### Task to complete
The expected output is each line below containing "computer", copied in full.
━━━━
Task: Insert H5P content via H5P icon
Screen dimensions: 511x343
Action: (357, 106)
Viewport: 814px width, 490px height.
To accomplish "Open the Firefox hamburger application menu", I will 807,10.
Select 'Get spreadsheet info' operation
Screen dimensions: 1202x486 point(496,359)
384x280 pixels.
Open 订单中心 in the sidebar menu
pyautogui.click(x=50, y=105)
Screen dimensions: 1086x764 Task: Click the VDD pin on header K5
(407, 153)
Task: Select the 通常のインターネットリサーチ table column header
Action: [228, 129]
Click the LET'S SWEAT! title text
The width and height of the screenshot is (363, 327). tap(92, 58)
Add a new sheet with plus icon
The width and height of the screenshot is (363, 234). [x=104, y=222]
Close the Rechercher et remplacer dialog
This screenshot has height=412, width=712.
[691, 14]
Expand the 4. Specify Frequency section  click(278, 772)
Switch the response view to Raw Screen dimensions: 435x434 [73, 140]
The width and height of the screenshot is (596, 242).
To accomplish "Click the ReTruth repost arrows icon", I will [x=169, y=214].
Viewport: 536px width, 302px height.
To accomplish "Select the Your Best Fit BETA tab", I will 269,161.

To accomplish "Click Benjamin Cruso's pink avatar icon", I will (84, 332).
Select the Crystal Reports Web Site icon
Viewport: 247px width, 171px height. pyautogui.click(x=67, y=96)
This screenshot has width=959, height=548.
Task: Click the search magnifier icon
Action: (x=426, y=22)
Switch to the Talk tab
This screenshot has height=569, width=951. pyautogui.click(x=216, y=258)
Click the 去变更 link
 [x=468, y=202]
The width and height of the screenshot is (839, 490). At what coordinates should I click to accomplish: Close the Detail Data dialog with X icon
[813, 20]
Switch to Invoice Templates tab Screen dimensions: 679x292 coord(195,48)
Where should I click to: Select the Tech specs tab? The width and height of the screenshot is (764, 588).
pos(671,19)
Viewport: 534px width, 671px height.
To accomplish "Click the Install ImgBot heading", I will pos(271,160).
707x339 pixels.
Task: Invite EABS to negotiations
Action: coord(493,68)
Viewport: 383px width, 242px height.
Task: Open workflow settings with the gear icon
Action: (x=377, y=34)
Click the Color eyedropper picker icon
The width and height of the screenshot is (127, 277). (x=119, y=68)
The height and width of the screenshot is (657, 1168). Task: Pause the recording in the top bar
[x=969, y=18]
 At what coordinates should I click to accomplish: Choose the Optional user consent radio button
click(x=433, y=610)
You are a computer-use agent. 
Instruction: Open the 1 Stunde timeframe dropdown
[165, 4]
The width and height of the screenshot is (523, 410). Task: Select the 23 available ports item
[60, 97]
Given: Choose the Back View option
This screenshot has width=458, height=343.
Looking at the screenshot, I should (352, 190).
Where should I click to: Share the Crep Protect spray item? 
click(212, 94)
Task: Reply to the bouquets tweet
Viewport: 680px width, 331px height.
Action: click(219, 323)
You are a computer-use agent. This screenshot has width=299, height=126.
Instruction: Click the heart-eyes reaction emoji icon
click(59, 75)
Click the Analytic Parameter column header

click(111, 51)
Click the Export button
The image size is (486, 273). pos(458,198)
━━━━
### Answer space
You are a computer-use agent. 
You are a computer-use agent. This screenshot has width=299, height=126.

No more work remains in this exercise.